#### INFORMATION ####
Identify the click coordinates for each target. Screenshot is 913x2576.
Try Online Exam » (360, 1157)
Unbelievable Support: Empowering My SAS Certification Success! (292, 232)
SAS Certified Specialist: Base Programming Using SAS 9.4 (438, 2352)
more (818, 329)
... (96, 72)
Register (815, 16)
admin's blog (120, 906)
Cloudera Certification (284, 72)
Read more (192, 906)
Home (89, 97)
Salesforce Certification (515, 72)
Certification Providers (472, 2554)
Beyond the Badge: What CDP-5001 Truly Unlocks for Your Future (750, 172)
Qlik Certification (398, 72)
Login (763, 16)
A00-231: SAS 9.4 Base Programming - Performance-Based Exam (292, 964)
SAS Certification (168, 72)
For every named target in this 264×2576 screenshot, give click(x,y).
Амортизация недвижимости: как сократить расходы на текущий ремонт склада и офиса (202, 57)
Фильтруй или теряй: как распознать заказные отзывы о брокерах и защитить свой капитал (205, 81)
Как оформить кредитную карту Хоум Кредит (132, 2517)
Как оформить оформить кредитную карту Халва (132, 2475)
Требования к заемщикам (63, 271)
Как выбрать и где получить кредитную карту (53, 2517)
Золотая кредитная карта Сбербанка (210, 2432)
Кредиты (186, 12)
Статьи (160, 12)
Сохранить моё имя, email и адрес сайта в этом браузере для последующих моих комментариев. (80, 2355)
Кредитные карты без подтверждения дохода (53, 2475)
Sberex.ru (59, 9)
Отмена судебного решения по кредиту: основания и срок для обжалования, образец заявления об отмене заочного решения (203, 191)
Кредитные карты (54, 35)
####
## ACTIVITY
Which lines in the listing hold the word "Base"? Copy them out.

## OUTPUT FOR THIS TASK
SAS Certified Specialist: Base Programming Using SAS 9.4 (438, 2352)
A00-231: SAS 9.4 Base Programming - Performance-Based Exam (292, 964)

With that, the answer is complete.